Lao Zi – The Founder of Taoism Lao Zi, was born in the Chinese state of Chu, but his date of birth is unknown. He was the founder of Taoism, but very little is actually known about him. According to some historical works, his original name was LiEr. He was the keeper of archives in the Zhou court. Zhou was the name of the dynasty that ruled the states during the time period between the Spring and Autumn Period and the Warring States Period that followed. When he saw the decline of the Zhou dynasty, he left his post to live the life of a hermit. On his way out he had to pass a gate.

It was here that the gatekeeper, who had heard of his teachings, begged him to write a book before he left. He agreed to do so, and he wrote a book of about 5,000 words that is called the Dao De Jing, or generally called the Lao Zi. After he finished the book, he went away, and nobody knows exactly where he went or when he died. There is only a record of him having a discussion with Confucius after he left. The small book that he wrote, the Dao De Jing or Lao Zi, is written verse, it is said to contain great wisdom.

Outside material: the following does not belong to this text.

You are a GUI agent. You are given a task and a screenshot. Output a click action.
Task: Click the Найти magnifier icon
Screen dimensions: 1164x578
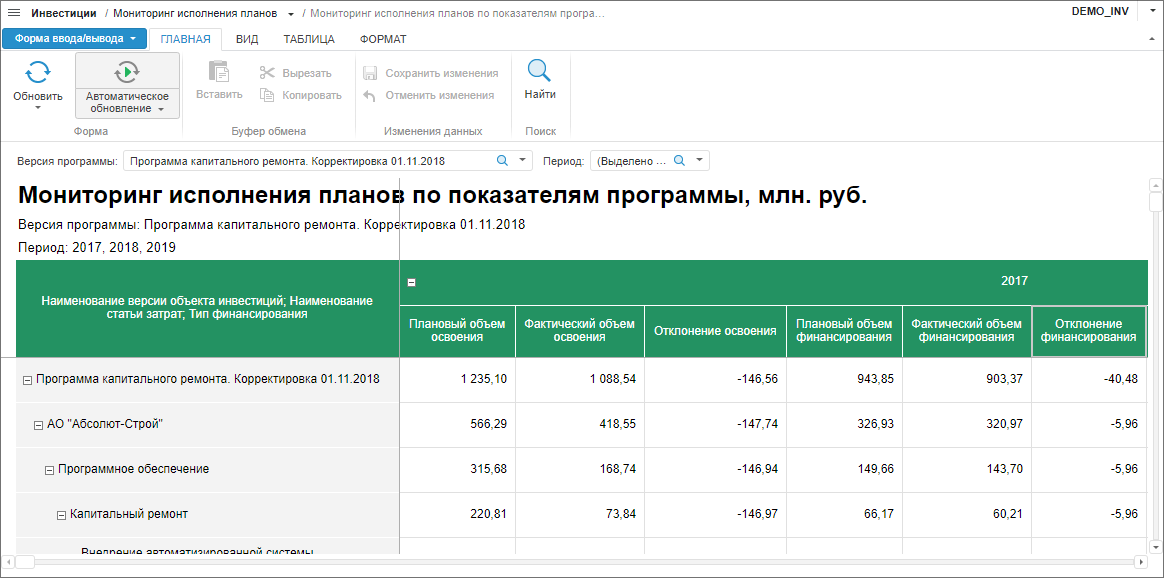540,71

It has been studied by Chinese scholars of all ages after him, and many notes and commentaries have been written to attempt to explain the meaning of every line in the book. It goes over many different philosophical and practical questions, such as the origin and working of the universe, the correct way to live and behave, the laws that govern the change and movement of things, and the way to govern a state. This book is split up into two main sections, the Dao and the De. Out of the total 81 chapters the Dao part is 37 chapters long while the De contains 44 chapters. Dao translated means the way or path.

It is the source of all, it is the eternal, invisible, and indescribable energy that gave birth to the universe. In other words it is the way everything in the universe is. This shows that Lao Zi, did not believe that the universe was created by a God. Instead it was created by a mysterious force which he called Dao, but he said that the name itself was inadequate. De translated means virtue or power. It is the power of something to be whatever it is and to do whatever it does. For example, the De of a cup lets you hold liquid without it spilling on yourself and staining your clothes.

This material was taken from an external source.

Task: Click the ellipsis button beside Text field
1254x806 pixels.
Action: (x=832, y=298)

Or De can also be seen as the virtue of something that makes it uniquely whatever it is and to do whatever it does. This means that the De of an uncarved block of wood is not to just be a block of wood, but it is it’s inherent ability to be shaped or formed into anything, maybe even a cup. Lao Zi held that all things and concepts are relative. The long and the short, the high and the low, what is in front and what is behind, what is beautiful and what is ugly, must exist in pairs. In each pair one side produces the other.

The two sides are opposite to but dependent on each other. It is from this that he drew his conclusion: “turning back is how the Way (Dao) moves”. In other words, things always go from one extreme to the other. What is strong may become weak, and what is weak may become strong. It is not difficult for one to name facts that show this theory is true. There have been innumerable stories of the collapse of conquerors. Lao Zi praised weakness and softness, which, he said, will eventually overcome the strong and hard.

Another concept that Lao Zi stresses over and over again in the Dao De Jing, is Wu Wei. Wu Wei means action non-action. This is when someone does something, and it is an authentic part of that person. As to feel, to seem, and indeed to really be effortless. It must come from deep within.

It is what is second hand and not the result of a decision or effort. There is no because, it is just done. An example that Lao Zi gives is plain old water. It sustains all life, it erodes the hardest substances, and water does this all by patiently, effortlessly being itself. It is when doing absolutely nothing, everything is done. It is the De of the Dao that, by Wu Wei, all is accomplished.